A county transportation panel recommended Friday that Victory Boulevard not be eliminated as a possible route for a proposed Valley trolley line, despite suggestions by staff engineers that the route would be "too costly and disruptive to warrant further analysis."
The Los Angeles County Transportation Commission's Rapid Transit Committee voted 4 to 1 against discarding Victory, saying it should be held in reserve in the event detailed cost and engineering studies find that apparently superior routes along Chandler or Burbank Boulevard are unacceptable.
The committee recommendation is scheduled for a vote by the full commission Wednesday.
The committee also voted 3 to 2 against a resolution calling for the entire 14.3-mile trolley line to be built on elevated structures to avert conflict with auto traffic. Those voting against the motion said the pending engineering studies will show if parts of the line should be elevated.
Staff Engineers Quoted
Commission staff engineers said last week that either Chandler Boulevard or Burbank Boulevard might serve as the eastern leg of the proposed trolley line, but that Victory would not work. They said that, for Victory to handle existing auto traffic and a trolley line as well, more than five miles of the street would have to be widened 30 feet or the entire segment would have to be built on elevated structures.
But Marcia Mednick, a commissioner and member of the transit committee, said the Victory alternative should be held in reserve in case Burbank or Chandler prove unworkable "in terms of cost or acceptability to the community." Her suggestion, endorsed by the panel, called for cost and engineering studies to focus on Burbank and Chandler without putting Victory out of the running.
The committee went along with the staff in recommending that a trolley loop around the Warner Center area be dropped from further study because of traffic concerns, but that three other options for serving that area be retained for detailed study. The route studies could be completed this summer, commission officials have said.
Jewish Group Consulted
Commission staff also said Friday that they have begun negotiating with representatives of the Orthodox Jewish community on Chandler to see if its concern about a route there can be resolved. The group, which includes hundreds of people who live and worship in the area, has mounted the only well-organized opposition to any of the route alternatives. The group has the backing of several political figures, including County Supervisor Ed Edelman, State Sen. Alan Robbins (D-Van Nuys) and City Councilman Joel Wachs.
The trolley line, which probably would not be completed until the mid-1990s, is intended to extend rail service to Canoga Park from North Hollywood, where the planned Metro Rail subway would extend to downtown Los Angeles.
The system is expected to cost from $300 million to $800 million.
The line would be funded through the half-cent sales tax voters approved in 1980 for transportation improvements, including a 150-mile countywide rail transportation network.
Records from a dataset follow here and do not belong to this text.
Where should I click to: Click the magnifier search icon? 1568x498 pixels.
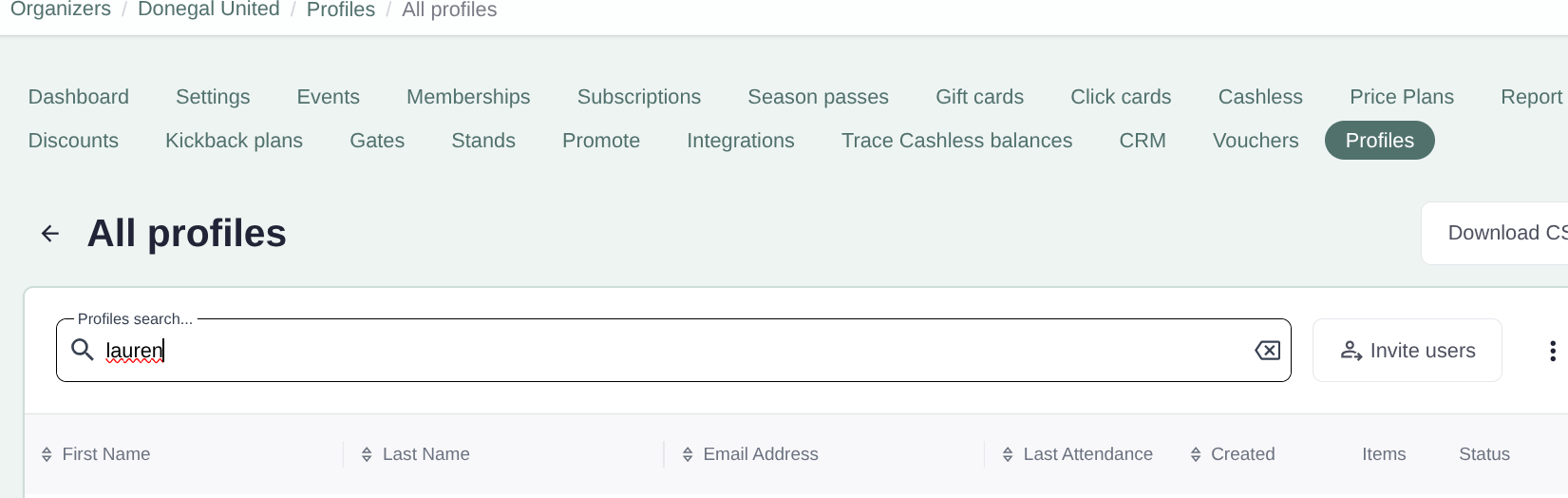coord(83,350)
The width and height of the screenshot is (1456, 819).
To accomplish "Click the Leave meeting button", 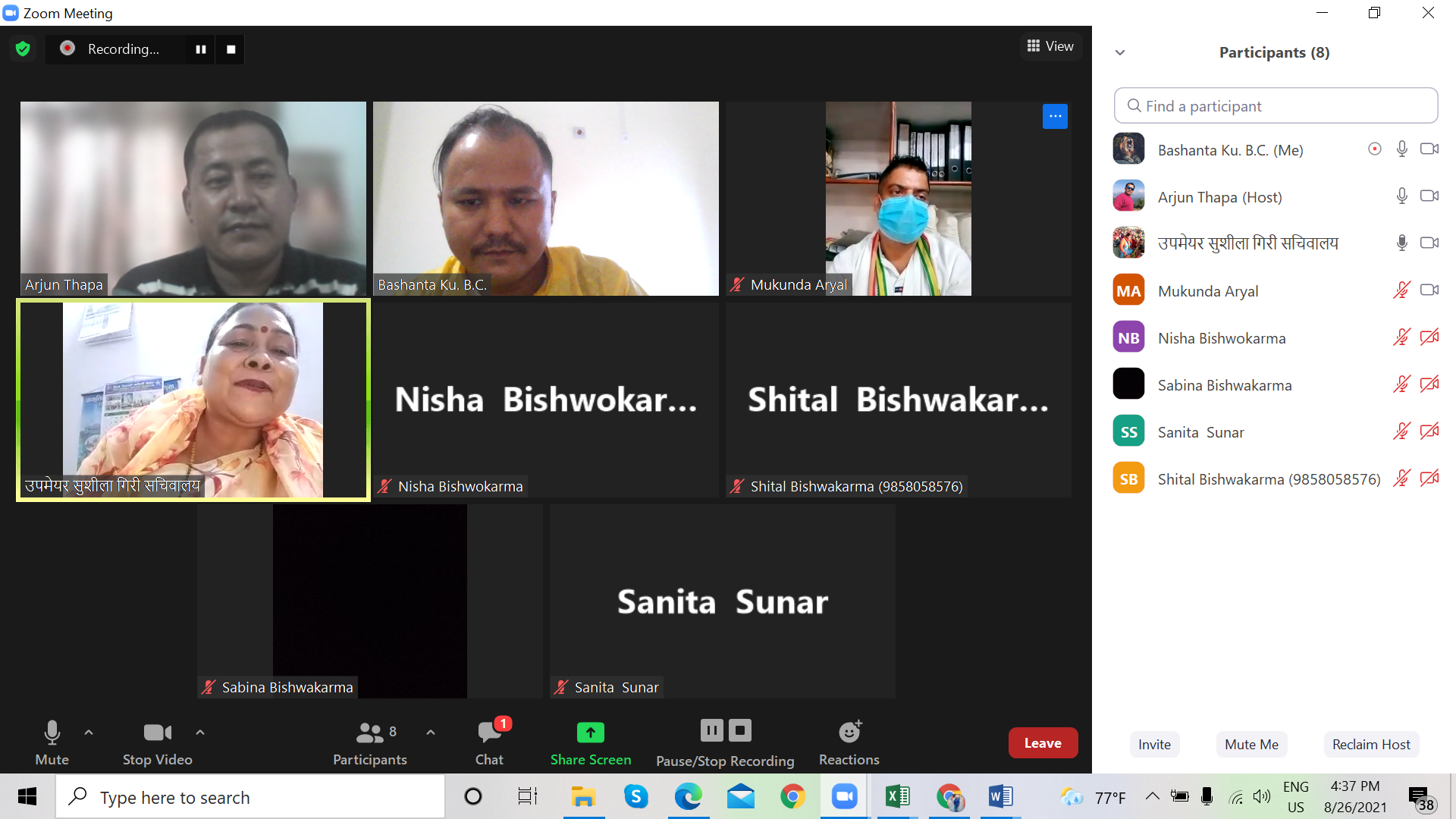I will tap(1044, 743).
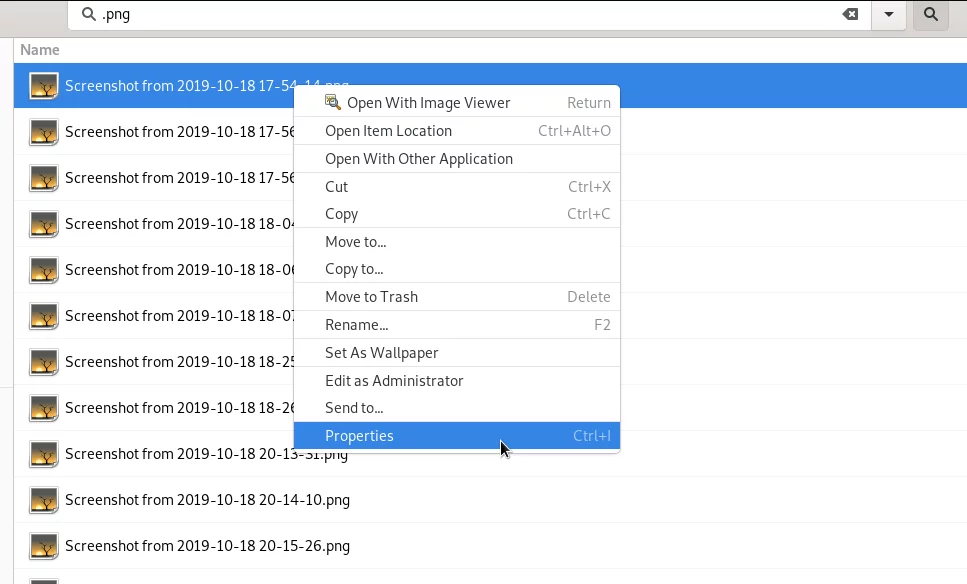Click the image icon for Screenshot 20-15-26.png
Image resolution: width=967 pixels, height=584 pixels.
[x=44, y=546]
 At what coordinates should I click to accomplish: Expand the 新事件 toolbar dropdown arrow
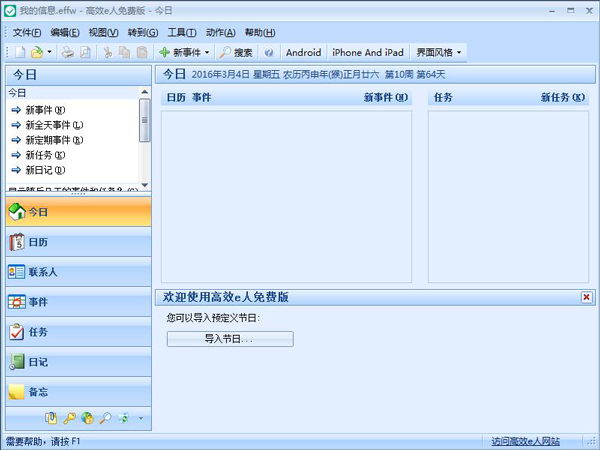click(207, 52)
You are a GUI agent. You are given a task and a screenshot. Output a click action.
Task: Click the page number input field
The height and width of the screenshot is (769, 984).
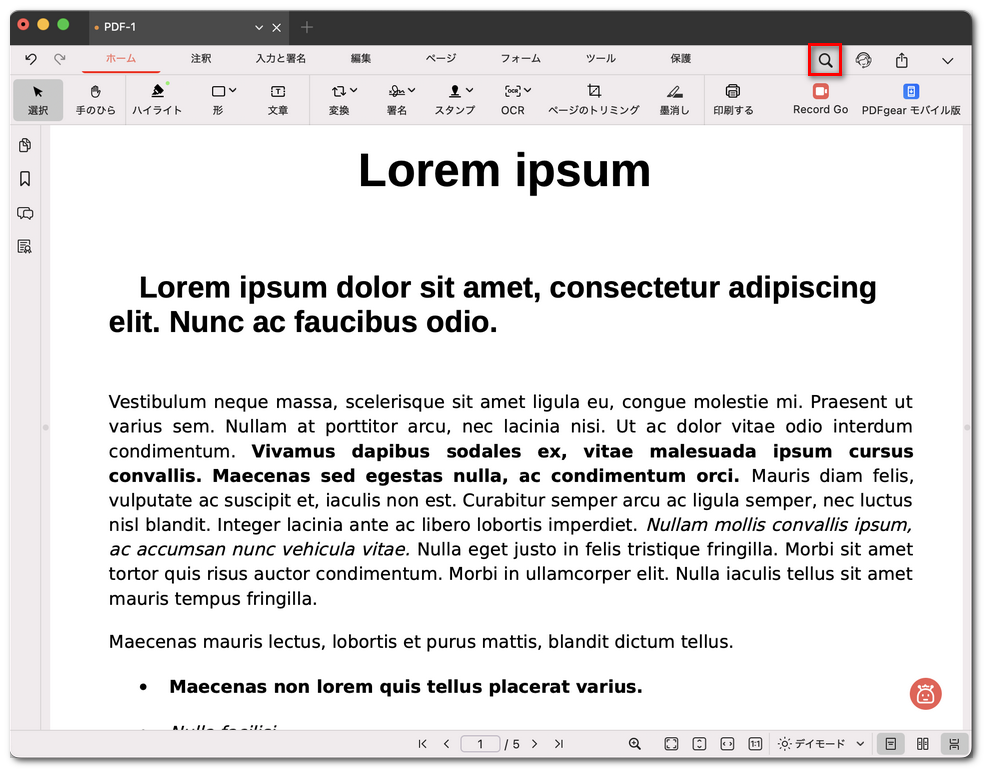[480, 744]
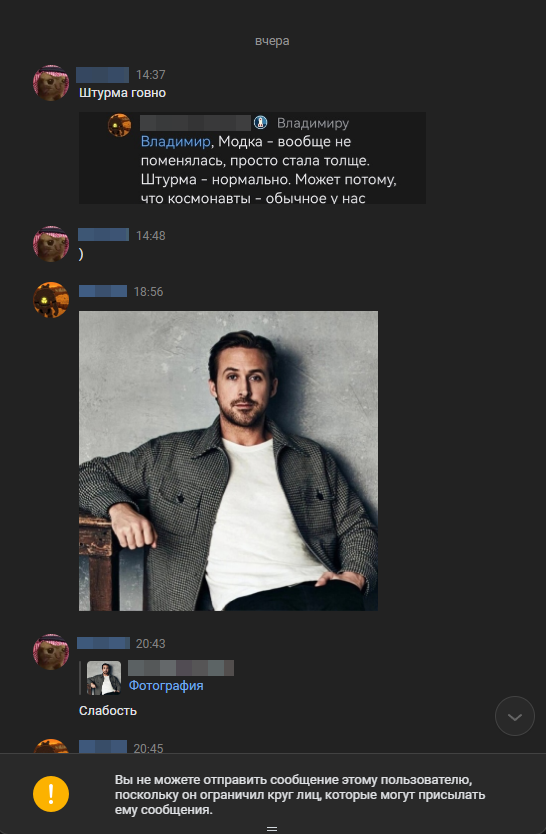Click the yellow exclamation warning icon
Image resolution: width=546 pixels, height=834 pixels.
pos(51,794)
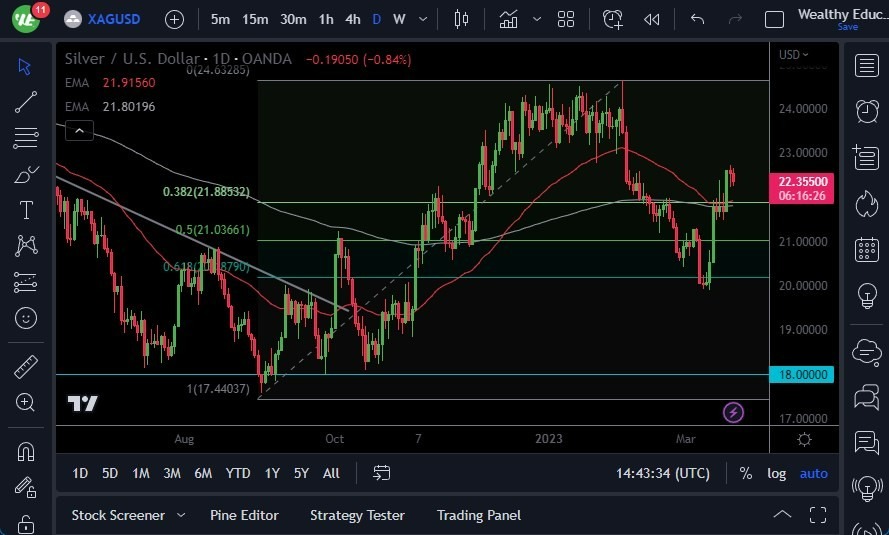The image size is (889, 535).
Task: Collapse the indicator legend chevron
Action: tap(79, 130)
The commission has already committed sales tax funds to help build Metro Rail and to build a light-rail line from Long Beach to Los Angeles and a second light-rail system along the Century Freeway.
The Valley trolley would have to compete with other planned light-rail segments for an early construction start.
On Rail Right of Way
Commission planners would like to run the trolley mainly or wholly on the Southern Pacific railroad right of way, which the commission is negotiating to acquire. But the rail line--now lightly used for freight service--runs part of the way down Chandler. Opponents there have forced the commission to consider laying the tracks on Burbank or Victory and rejoining the right of way near Woodley Avenue.
Members of the Orthodox community, which has a major synagogue and several schools and academies along Chandler, are concerned that trolley noise, vibration and safety hazards would disrupt the neighborhood's religious and social life.
But commission officials said they met with leaders of the group two weeks ago and are planning further meetings to see if some compromise is possible.
Steve Lantz, community relations officer for the commission, said, "The elected officials have said to us . . . 'Don't even consider Chandler unless you've worked it out with the community.' "
The community wants "to know what they're facing and what we're willing to do to mitigate the impacts of the rail," Lantz said.
The meetings will be designed to "identify their concerns clearly and see what we would need to do for them to be able to modify their opposition."
Larry Blumenstein, a leader of the Orthodox community, said his group still doesn't "believe Chandler to be the correct place for a light-rail system, but since it seems to make sense to other people, we're willing to listen to their side."
Roy Donley, an alternate who represents County Supervisor Mike Antonovich on the commission and the rapid transit committee, argued that the Valley line, regardless of the route, should not operate at street level, where he said it could worsen traffic problems.
"I don't think a surface train will do much for us in the Valley," he said.
But Donley's motion favoring a "totally grade-separated aerial system" was defeated 3 to 2, with Walter King, Supervisor Kenneth Hahn's alternate, voting with Donley.
Commission planners have said the trolley line would probably need aerial "flyovers" at some intersections to avoid traffic jams, but that an entirely aerial line could double the price of the system.